Typically, language models expect the prompt to either be a string or else a list of chat messages. Use `PromptTemplate` to create a template for a string prompt and `ChatPromptTemplate` to create a list of messages

If the user only had to provide the description of a specific topic but not the instruction that model needs, it would be great!! PromptTemplates help with exactly this! It bundle up all the logic & instruction going from user input into a fully fromatted prompt that llm model required.

```
from langchain_openai import ChatOpenAI
from langchain_openai import OpenAI
from langchain_core.prompts import PromptTemplate

llm = ChatOpenAI(model_name="gpt-3.5-turbo-0125",api_key="...")
chat_model = ChatOpenAI(model="gpt-3.5-turbo-0125",api_key="...")

prompt = PromptTemplate.from_template("What is a good name for a company that makes {product}?")
prompt.format(product="colorful socks")

# PROMPT FROM PROMPT TEMPLATE
print("Prompt: "+prompt)

# LLM RESPONSE
print("LLM Response: "+llm.invoke(text))

# CHAT MODEL RESPONSE
messages = [HumanMessage(content=text)]
print("Chat Model: "+chat_model.invoke(messages))
```

__Reference:__ [PromptTemplate](https://api.python.langchain.com/en/latest/prompts/langchain_core.prompts.prompt.PromptTemplate.html)

## ChatPromptTemplate
Each chat message is associated with content, and an additional parameter called `role`. For example, in the OpenAI Chat Completions API, a chat message can be associated with an AI assistant, a human or a system role.

```
from langchain_openai import ChatOpenAI
from langchain_openai import OpenAI
from langchain_core.prompts import ChatPromptTemplate

llm = ChatOpenAI(model_name="gpt-3.5-turbo-0125",api_key="...")
chat_model = ChatOpenAI(model="gpt-3.5-turbo-0125",api_key="...")

chat_template = ChatPromptTemplate.from_messages(
[
("system", "You are a helpful AI bot. Your name is {name}."),
("human", "Hello, how are you doing?"),
("ai", "I'm doing well, thanks!"),
("human", "{user_input}"),
]
)

prompt = chat_template.format_messages(name="Bob", user_input="What is your name?")

# PROMPT FROM PROMPT TEMPLATE
print("Prompt: "+prompt)

# LLM RESPONSE
print("LLM Response: "+llm.invoke(text))

# CHAT MODEL RESPONSE
messages = [HumanMessage(content=text)]
print("Chat Model: "+chat_model.invoke(messages))
```

__Reference:__ [ChatPromptTemplate](https://api.python.langchain.com/en/latest/prompts/langchain_core.prompts.chat.ChatPromptTemplate.html)

## Message Prompts
LangChain provides different types of MessagePromptTemplate. The most commonly used are `AIMessagePromptTemplate`, `SystemMessagePromptTemplate` and `HumanMessagePromptTemplate`, which create an AI message, system message and human message respectively.

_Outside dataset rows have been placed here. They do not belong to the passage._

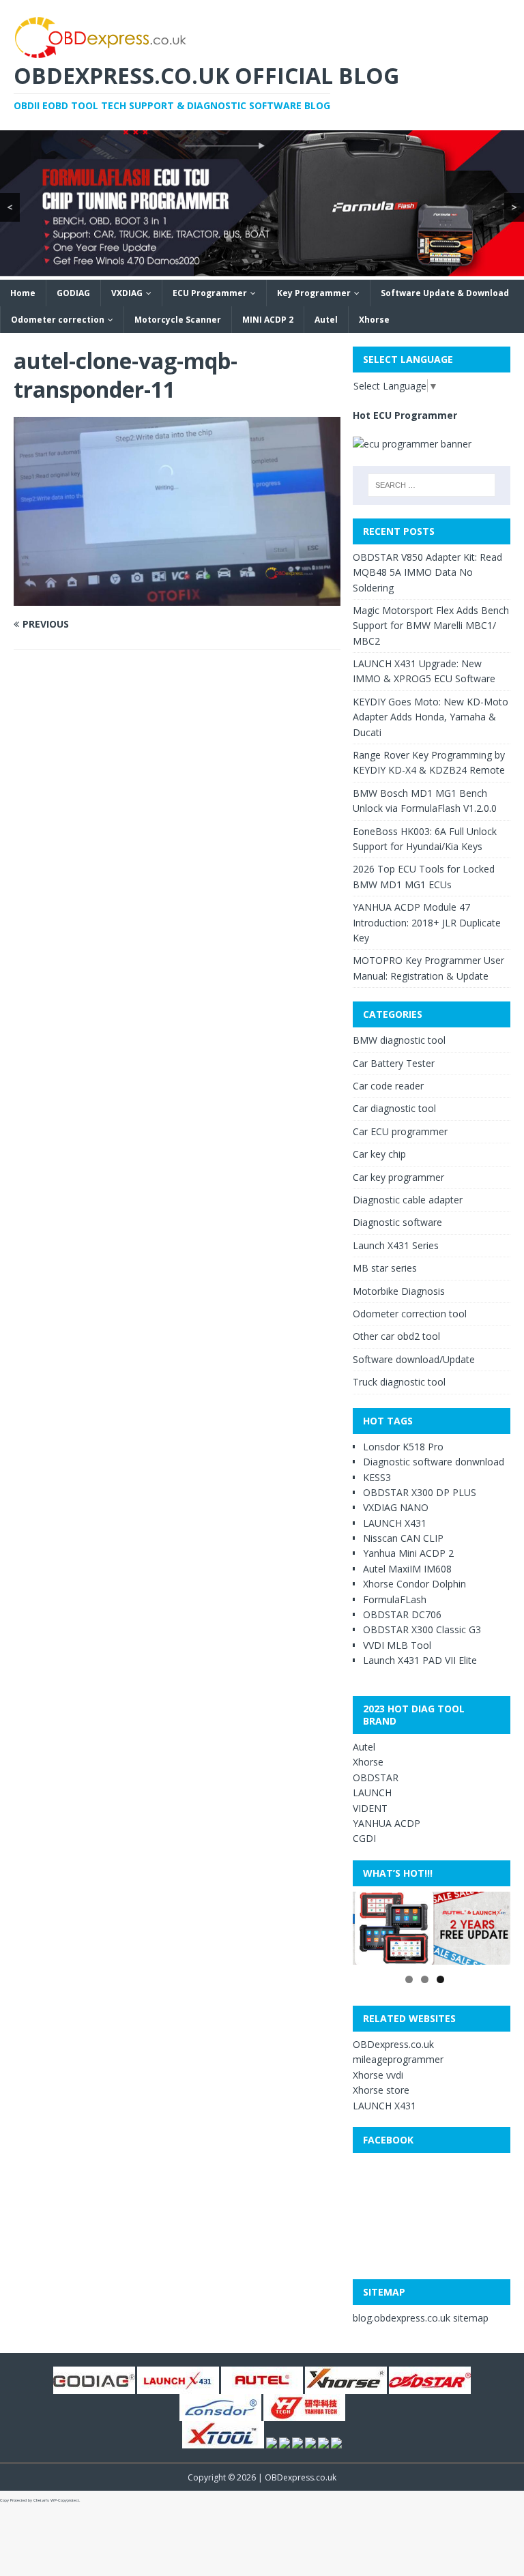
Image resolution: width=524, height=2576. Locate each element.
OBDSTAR (375, 1777)
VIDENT (370, 1808)
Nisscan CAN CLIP (403, 1538)
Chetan (39, 2500)
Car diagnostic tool (394, 1108)
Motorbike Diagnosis (399, 1291)
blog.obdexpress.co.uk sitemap (421, 2317)
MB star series (385, 1267)
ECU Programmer (210, 293)
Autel (326, 319)
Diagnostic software (397, 1222)
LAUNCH (372, 1792)
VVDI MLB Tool (397, 1645)
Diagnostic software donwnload (433, 1461)
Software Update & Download (445, 293)
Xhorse (374, 319)
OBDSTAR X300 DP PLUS (419, 1492)
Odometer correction (57, 319)
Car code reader (388, 1085)
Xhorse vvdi (378, 2074)
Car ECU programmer (400, 1131)
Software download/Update (414, 1359)
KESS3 (377, 1477)
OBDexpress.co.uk (393, 2044)
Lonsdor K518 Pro (403, 1446)
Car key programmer (398, 1177)
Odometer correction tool (410, 1313)
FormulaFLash (394, 1599)
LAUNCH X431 (394, 1523)
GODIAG (73, 293)
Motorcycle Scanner (177, 319)
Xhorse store (381, 2089)
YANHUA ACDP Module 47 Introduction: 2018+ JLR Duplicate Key (427, 922)
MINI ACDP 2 (267, 319)
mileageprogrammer (398, 2059)
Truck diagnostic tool (399, 1381)
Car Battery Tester (394, 1063)
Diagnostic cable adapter (408, 1199)
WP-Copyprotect (64, 2500)
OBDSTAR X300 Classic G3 (422, 1629)
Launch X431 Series (396, 1245)
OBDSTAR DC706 (402, 1614)
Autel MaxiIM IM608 (407, 1568)
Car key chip (379, 1153)
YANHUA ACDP (386, 1823)
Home (22, 293)
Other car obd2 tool (396, 1336)
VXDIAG (127, 293)
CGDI (364, 1838)
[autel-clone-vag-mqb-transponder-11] (177, 597)
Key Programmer (314, 293)
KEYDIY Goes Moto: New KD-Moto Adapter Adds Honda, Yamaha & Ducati (430, 717)
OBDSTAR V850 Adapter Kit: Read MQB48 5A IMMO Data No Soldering (427, 572)
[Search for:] (431, 485)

All messages have a role and a content property. The role describes WHO is saying the message. The content property describes the content of the message. This can be a few different things:

__Reference:__ [ChatPromptTemplate](https://api.python.langchain.com/en/latest/prompts/langchain_core.prompts.chat.ChatPromptTemplate.html)

## Output parsers
OutputParsers convert the raw output of a language model into a format that can be used downstream.